Com o objetivo de oferecer informações técnicas atualizadas sobre a transmissão vertical do HIV, sífilis e hepatites virais, o Programa Municipal de DST/AIDS de São Paulo desenvolveu o aplicativo TV-SP. O app é direcionado especialmente para os profissionais da atenção primária e maternidades, de forma a subsidiá-los na tomada de decisão do pré-natal ao puerpério, contribuindo para melhoria da qualidade do serviço de saúde ofertado à população.
“Mulheres que engravidam com a infecção, sem diagnóstico nem tratamento devido transmitem a bactéria através da placenta para o feto, causando abortamento ou infecção no recém-nascido, que deverá apresentar várias sequelas graves como deformações dentárias, nos ossos, surdez, perda da visão, deficiência mental e até morte”, adverte Paulo Giraldo, presidente da Associação de Obstetrícia e Ginecologia do Estado de São Paulo (SOGESP). Dados da Organização Mundial da Saúde apontam que 25% das grávidas que têm sífilis sofrem aborto espontâneo ou dão à luz bebês natimortos.
“A meta era a erradicação da doença até os anos 2000, mas, infelizmente, foi o contrário. Houve um aumento crescente dos casos notificados de sífilis adquirida e de sífilis congênita, doenças que podem ser claramente curadas com o tratamento adequado. A realização da terapêutica indicada, quando do diagnóstico em gestantes, impede que haja a transmissão do agente para a criança. A gestante deve fazer o pré-natal para que haja o diagnóstico e o tratamento correto, durante a gravidez, impedindo a transmissão do treponema para o seu bebê”, aponta Claudio Barsanti, presidente da Sociedade de Pediatria de São Paulo (SPSP).
A transmissão vertical da sífilis ainda se mantém em taxas elevadas, apesar de possuir protocolo clínico bem conhecido, com triagem sorológica disponível e de baixo custo. A prevenção é feita com o uso de preservativo em todas as relações sexuais (vaginal, anal ou oral).
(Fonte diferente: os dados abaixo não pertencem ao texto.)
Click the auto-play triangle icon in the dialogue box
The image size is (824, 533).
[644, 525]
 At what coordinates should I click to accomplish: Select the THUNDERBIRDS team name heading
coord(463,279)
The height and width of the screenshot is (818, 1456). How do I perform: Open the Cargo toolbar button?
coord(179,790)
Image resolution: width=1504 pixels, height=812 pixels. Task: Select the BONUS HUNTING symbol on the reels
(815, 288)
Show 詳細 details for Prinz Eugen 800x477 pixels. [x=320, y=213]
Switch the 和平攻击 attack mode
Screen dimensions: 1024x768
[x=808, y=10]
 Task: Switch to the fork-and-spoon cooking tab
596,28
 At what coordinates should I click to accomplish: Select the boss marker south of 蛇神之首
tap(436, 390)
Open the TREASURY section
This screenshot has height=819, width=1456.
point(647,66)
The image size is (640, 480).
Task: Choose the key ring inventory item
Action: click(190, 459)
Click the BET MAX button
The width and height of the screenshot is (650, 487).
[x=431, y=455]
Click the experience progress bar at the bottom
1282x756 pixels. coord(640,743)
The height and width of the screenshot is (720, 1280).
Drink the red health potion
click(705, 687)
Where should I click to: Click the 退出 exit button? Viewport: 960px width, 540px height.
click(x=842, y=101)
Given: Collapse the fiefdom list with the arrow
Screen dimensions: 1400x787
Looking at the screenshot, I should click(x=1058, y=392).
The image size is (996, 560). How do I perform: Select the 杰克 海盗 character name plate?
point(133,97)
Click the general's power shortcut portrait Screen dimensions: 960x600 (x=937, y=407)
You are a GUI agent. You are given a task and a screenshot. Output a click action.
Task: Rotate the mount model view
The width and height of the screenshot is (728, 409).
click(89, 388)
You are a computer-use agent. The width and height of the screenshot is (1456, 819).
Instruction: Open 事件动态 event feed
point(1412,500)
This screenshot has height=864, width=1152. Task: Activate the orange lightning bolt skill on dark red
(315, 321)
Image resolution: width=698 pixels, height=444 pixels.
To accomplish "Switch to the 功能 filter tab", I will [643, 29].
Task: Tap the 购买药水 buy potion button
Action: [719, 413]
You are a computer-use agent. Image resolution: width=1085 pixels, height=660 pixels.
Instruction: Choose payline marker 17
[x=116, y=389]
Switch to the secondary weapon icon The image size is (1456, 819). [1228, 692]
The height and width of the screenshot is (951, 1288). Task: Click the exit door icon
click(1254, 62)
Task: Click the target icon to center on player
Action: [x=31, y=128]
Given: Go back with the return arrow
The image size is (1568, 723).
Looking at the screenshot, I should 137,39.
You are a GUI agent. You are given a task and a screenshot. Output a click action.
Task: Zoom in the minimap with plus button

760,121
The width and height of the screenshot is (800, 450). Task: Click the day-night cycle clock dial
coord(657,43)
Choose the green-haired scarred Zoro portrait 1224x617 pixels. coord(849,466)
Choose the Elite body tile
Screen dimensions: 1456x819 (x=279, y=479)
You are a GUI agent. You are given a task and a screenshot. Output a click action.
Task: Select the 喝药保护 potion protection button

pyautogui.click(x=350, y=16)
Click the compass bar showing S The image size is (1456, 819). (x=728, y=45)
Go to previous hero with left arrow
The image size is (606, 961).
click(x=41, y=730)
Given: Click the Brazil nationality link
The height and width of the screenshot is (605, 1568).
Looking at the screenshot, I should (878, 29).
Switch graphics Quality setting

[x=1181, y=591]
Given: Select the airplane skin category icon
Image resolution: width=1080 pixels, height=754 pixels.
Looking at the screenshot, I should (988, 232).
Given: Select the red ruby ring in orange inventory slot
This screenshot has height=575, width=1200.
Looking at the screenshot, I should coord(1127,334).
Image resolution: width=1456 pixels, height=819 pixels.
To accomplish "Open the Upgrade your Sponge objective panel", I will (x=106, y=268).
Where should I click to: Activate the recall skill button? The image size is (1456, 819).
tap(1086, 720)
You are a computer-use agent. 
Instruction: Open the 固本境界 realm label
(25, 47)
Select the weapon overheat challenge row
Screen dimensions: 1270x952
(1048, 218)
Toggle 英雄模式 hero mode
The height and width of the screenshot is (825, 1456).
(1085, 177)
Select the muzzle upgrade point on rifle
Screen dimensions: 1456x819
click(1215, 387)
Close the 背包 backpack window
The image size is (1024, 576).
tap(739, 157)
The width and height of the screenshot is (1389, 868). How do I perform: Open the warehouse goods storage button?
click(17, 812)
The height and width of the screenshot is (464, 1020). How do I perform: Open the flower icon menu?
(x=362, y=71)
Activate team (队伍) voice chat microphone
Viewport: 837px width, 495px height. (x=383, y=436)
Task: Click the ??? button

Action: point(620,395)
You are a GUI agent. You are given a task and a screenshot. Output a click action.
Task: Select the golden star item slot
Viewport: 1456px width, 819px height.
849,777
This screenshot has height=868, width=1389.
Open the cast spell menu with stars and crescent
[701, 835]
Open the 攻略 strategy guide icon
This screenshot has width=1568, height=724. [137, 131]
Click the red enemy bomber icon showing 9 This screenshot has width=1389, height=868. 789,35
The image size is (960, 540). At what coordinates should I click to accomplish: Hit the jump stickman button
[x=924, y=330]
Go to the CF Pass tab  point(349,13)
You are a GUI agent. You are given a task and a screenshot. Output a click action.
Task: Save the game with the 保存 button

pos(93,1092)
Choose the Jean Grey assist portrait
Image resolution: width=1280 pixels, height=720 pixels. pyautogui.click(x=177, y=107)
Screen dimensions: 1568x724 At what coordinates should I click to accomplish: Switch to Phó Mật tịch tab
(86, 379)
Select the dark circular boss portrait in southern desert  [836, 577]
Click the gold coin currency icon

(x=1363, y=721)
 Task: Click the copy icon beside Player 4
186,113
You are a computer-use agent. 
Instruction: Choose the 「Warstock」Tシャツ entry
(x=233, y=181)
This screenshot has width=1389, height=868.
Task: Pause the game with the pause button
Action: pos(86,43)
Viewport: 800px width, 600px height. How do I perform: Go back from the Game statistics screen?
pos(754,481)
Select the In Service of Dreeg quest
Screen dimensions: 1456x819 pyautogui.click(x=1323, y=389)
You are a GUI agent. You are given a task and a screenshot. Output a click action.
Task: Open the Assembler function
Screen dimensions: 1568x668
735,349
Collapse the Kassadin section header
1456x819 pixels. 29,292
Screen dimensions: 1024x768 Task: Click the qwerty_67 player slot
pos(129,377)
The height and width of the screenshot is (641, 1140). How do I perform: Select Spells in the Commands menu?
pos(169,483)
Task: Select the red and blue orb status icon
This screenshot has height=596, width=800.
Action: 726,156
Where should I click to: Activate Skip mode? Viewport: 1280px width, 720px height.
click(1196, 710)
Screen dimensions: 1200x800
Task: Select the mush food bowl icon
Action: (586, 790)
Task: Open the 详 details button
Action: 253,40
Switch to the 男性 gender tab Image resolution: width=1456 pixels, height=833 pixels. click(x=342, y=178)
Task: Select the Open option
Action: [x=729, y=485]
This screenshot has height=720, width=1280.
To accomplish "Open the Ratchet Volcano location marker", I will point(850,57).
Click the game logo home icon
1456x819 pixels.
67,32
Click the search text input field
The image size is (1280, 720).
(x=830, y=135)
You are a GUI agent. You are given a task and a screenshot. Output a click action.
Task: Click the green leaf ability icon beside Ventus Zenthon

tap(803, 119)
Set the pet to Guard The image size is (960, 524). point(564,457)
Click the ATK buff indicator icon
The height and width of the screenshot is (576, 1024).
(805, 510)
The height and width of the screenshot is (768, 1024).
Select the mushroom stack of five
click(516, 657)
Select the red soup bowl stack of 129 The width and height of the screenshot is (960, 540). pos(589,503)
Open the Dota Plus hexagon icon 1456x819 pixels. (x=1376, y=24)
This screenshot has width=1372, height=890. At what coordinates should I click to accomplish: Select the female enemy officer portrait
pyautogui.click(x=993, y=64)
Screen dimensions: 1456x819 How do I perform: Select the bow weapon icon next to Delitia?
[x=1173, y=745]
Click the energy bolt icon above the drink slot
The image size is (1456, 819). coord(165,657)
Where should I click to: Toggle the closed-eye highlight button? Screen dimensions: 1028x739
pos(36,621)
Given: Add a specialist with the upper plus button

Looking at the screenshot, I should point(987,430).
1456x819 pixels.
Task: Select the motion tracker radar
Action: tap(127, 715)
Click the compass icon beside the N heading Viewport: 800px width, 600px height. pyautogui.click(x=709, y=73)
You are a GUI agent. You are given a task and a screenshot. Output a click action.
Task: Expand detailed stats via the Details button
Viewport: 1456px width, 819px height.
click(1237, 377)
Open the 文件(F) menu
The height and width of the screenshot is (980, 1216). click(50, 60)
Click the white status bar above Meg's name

Na gravidez é mandatório o exame de sangue para diagnóstico e tratamento precoce e a parceria sexual deve ser investigada.
“O aumento da oferta de acesso a exames e a informações prestadas pela equipe de saúde, em um ambiente de envolvimento e comprometimento, com maior adesão aos tratamentos prescritos e à prevenção, podem reduzir os indicadores de morbidade na população geral, de morbimortalidade materno-infantil e redução dos índices de sífilis congênita”, enfatiza o assessor dos programas de DST/Aids de São Paulo.
“A melhor forma de se diminuir o número de casos é a informação à sociedade e, principalmente, às futuras mães sobre o tratamento e a realização adequada do pré-natal”, concorda o presidente da SPSP. “A união das especialidades médicas afins no combate à sífilis, tanto adquirida quanto congênita, deve ser cada vez mais intensa, com um fluxo de informações eficiente para que os médicos tenham dimensão do tamanho do problema e passem isso para os seus pacientes”, reforça o presidente da SOGESP.
Os postos de saúde oferecem testes rápidos para diagnosticar a doença, e o resultado deveria sair na hora, porém, segundo a SBDST, em alguns locais chega a demorar mais de 30 dias. “O exame de sífilis, VDRL, é feito a mais de 100 anos e conta com inúmeras publicações e campanhas para o combate da doença, mas, infelizmente, ainda temos um enorme problema pela frente. Precisamos aproveitar a oportunidade do Dia Nacional de Combate à Sífilis e construir a necessidade de unir diversos grupos para acabar com a doença”, destaca Mauro Romero.
O tratamento da doença é feito gratuitamente por meio do serviço público, entretanto, a penicilina, medicamento utilizado para administrar o tratamento, segundo Mauro, há anos conta com problemas de abastecimento.